Andando a paso ligero camino a la playa, con la correa de mi perro enredada en mi puño, me invadió una gran sensación de libertad que no llegaría nunca a explicar con tanta precisión como lo hicieron conmigo los sentimientos felices en aquel instante. Me sentía maravillosamente bien en aquel tejido y en aquella íntima conversación interior en el mejor momento.


Pudo ser el bienestar de la caminata en mis piernas, mis brazos desnudos al sol, el atardecer próximo entre las montañas, el asfalto esperándome a cada paso, llegar a la orilla de la mar azotada por la espuma blanca, las gaviotas volando o simplemente sentir dulces orígenes proyectados bajo el techo azul de mi ciudad predilecta. Pudieron ser muchas cosas, o un cúmulo de todas, las responsables de aquel momento fabuloso de desconexión, pero fue aquella prenda la que me enseñó que siempre podemos volver al lugar donde somos felices dentro de nosotros mismos.



No sé cómo lo hizo aquel tejido masculino para hacerse tan rápidamente amigo del viento sobre mi piel.  Llegó a importarme bien poco cuántos kilómetros habían sumado mis pasos acelerados.
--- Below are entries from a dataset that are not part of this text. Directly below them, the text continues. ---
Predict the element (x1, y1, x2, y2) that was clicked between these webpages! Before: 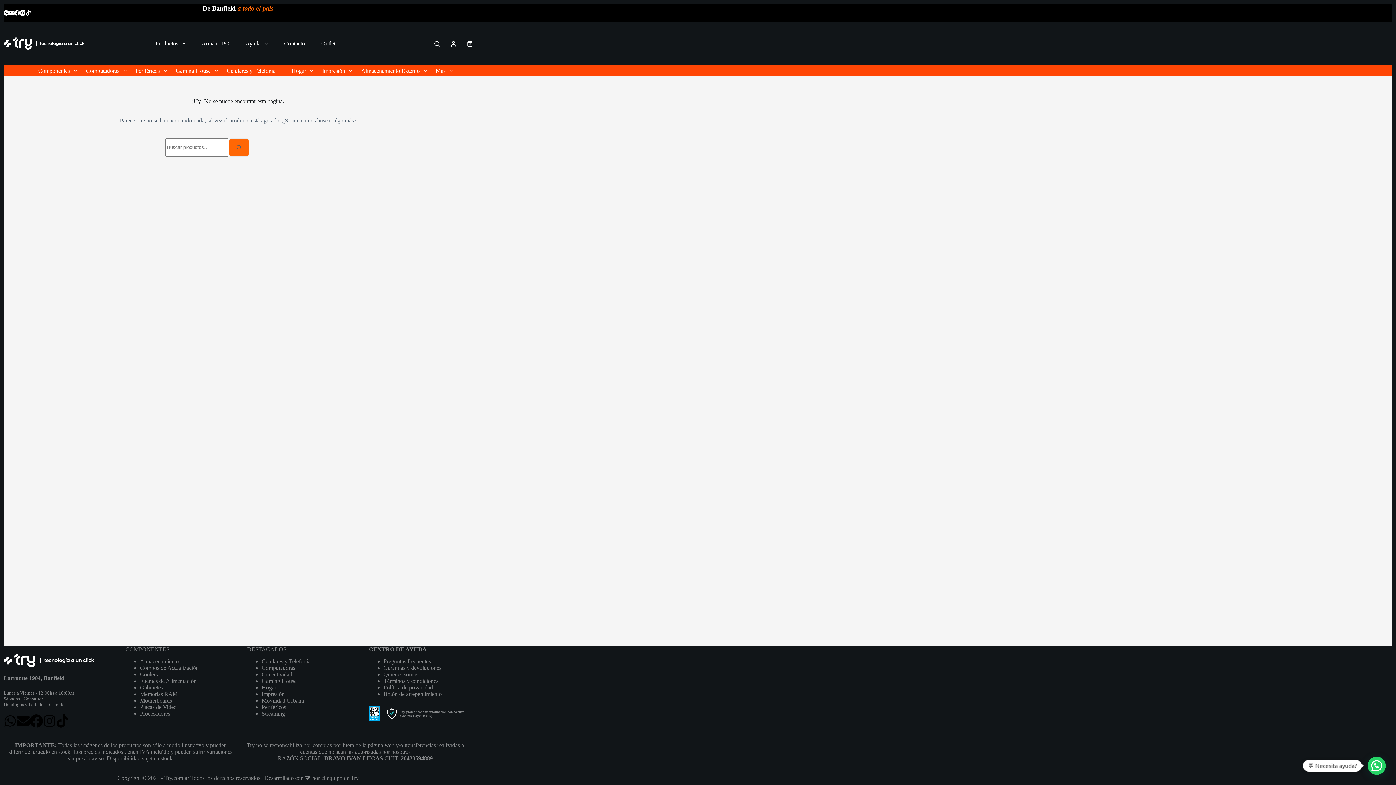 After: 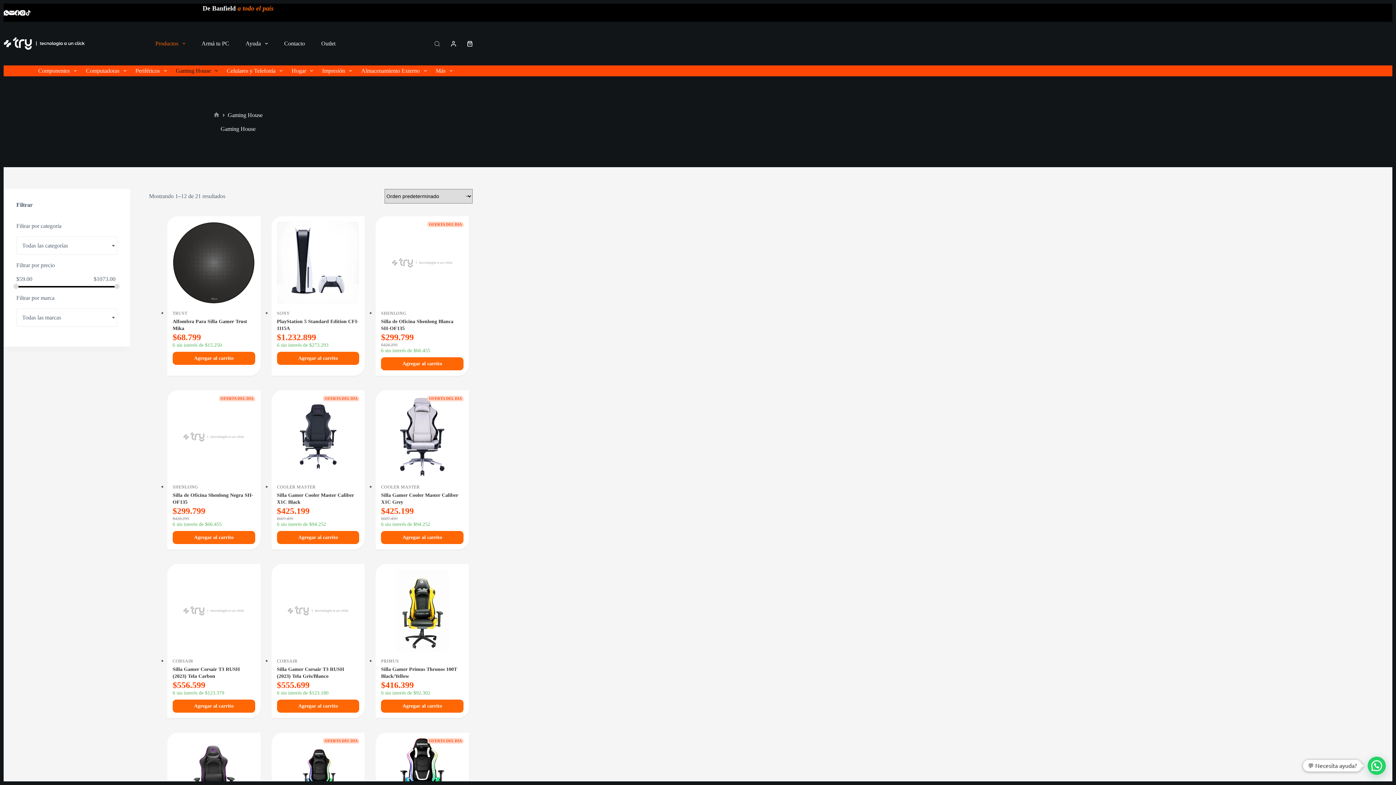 Action: label: Gaming House bbox: (171, 65, 222, 76)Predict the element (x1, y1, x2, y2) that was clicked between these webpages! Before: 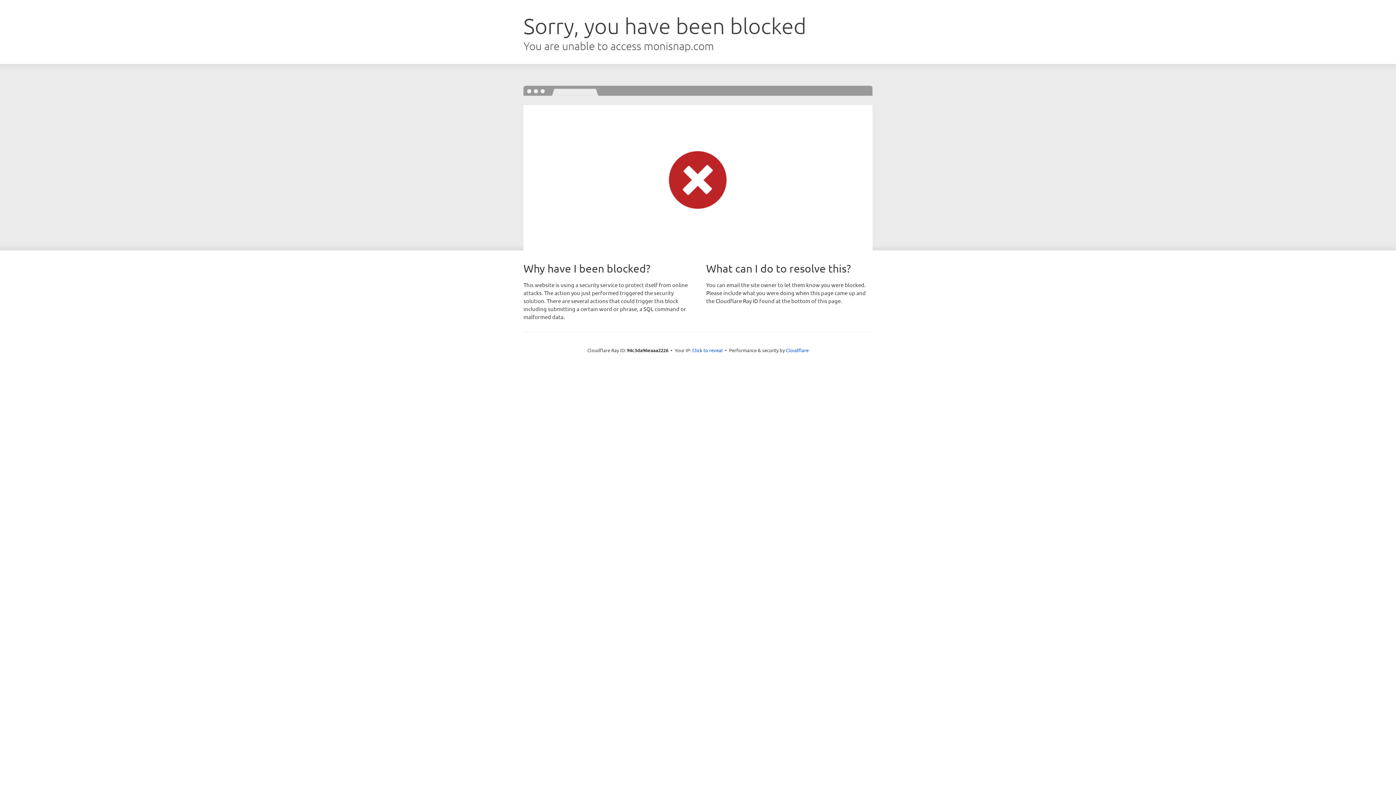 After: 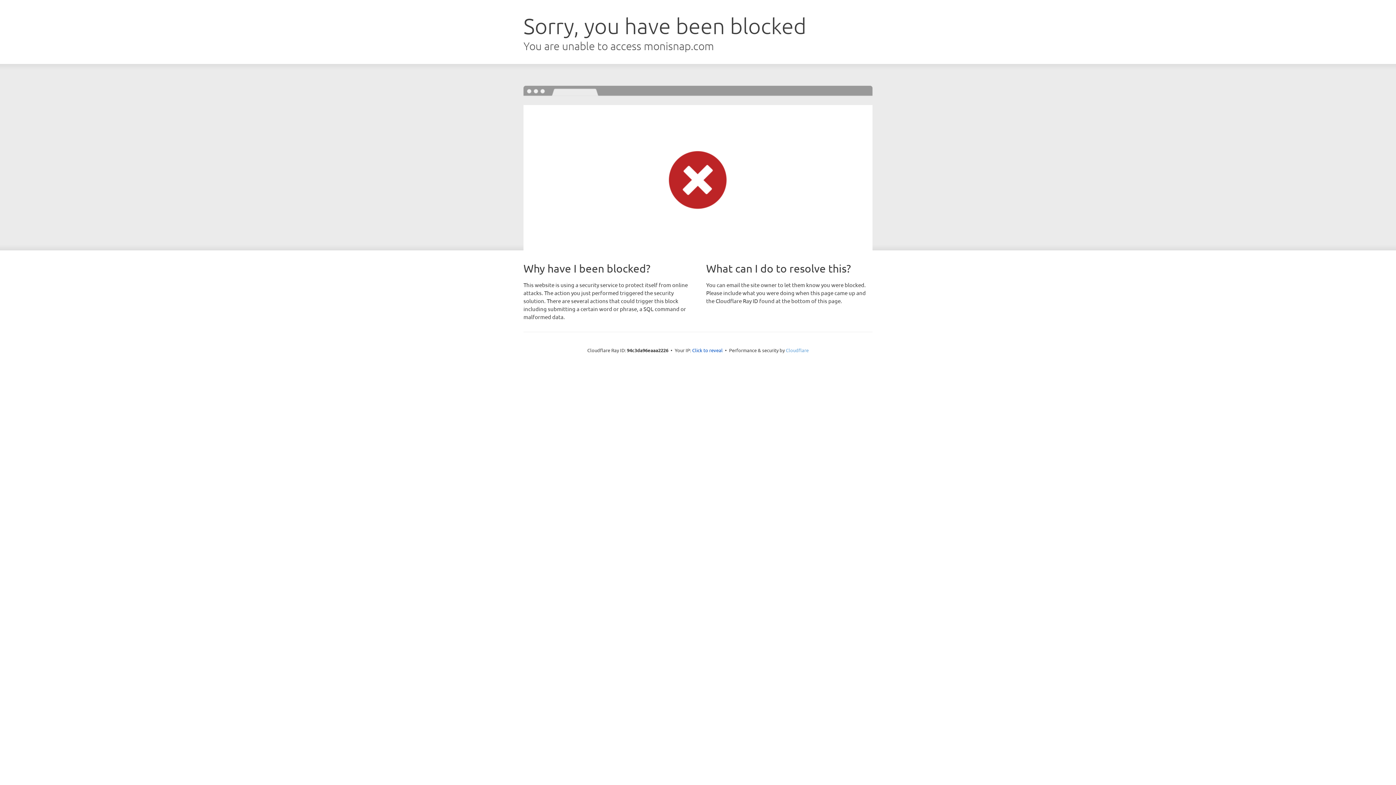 Action: label: Cloudflare bbox: (786, 347, 808, 353)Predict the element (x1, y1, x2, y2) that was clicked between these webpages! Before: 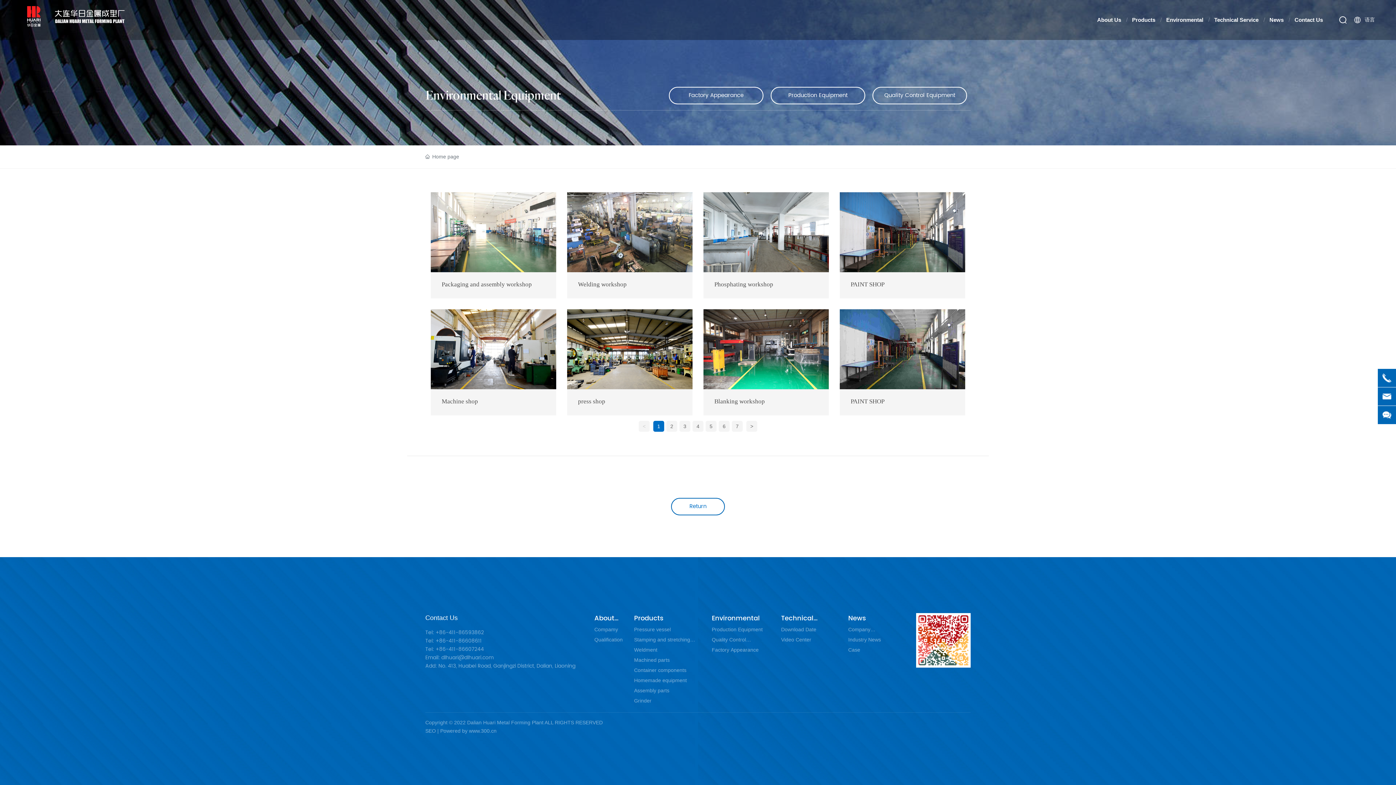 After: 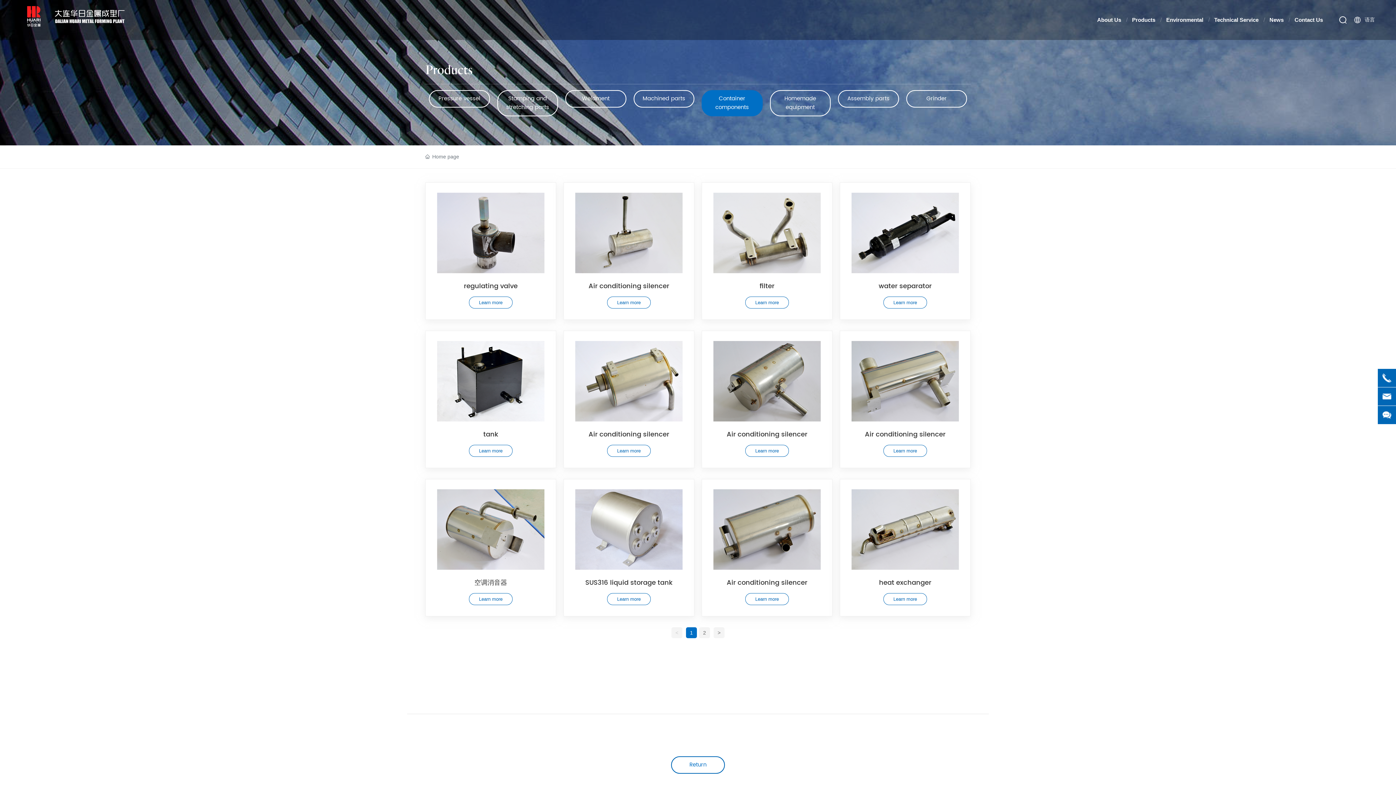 Action: bbox: (634, 666, 701, 674) label: Container componentsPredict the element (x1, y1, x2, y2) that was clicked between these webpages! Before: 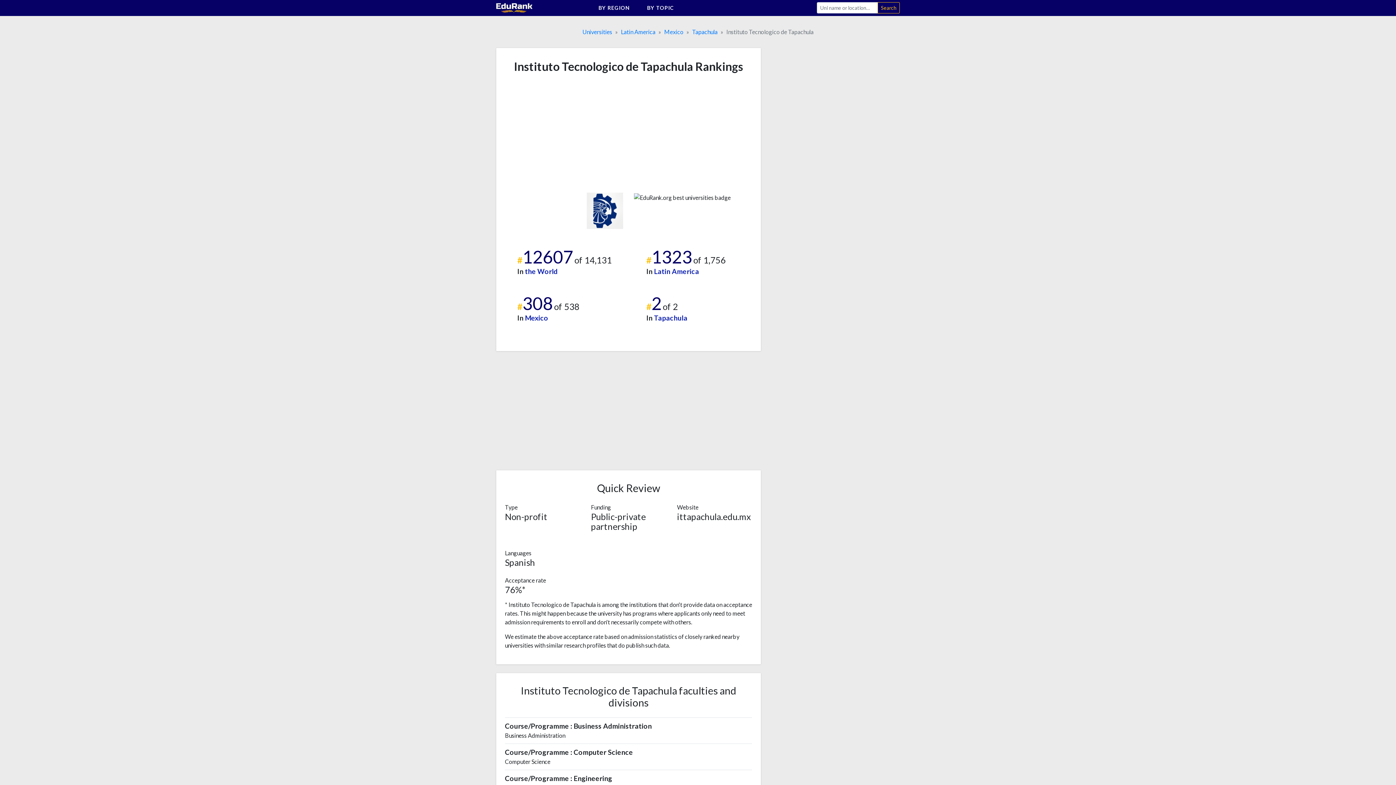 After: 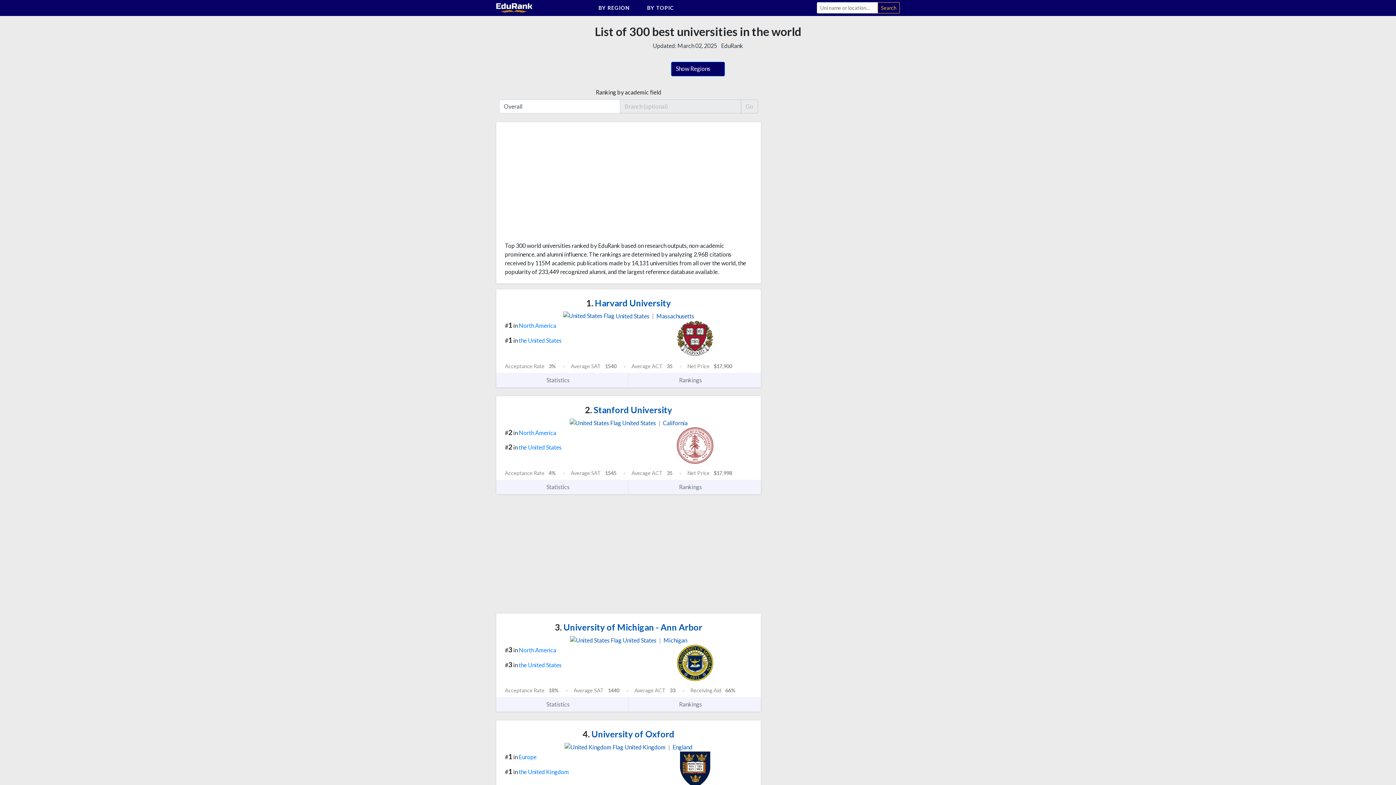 Action: label: Universities bbox: (582, 28, 612, 35)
Comprendí que el rescate de aquella prenda olvidada fue un paso previo a aquella ferviente y fugaz felicidad. Que tenía que encontrarla para encontrarme. Que, por alguna razón, la camiseta debía tener otro dueño antes para ser mía después. Que teníamos que ser amigas a través del tiempo, como lo fui en su día también de esa costumbre de adquirir, coleccionar e intercambiar las cartas perfumadas.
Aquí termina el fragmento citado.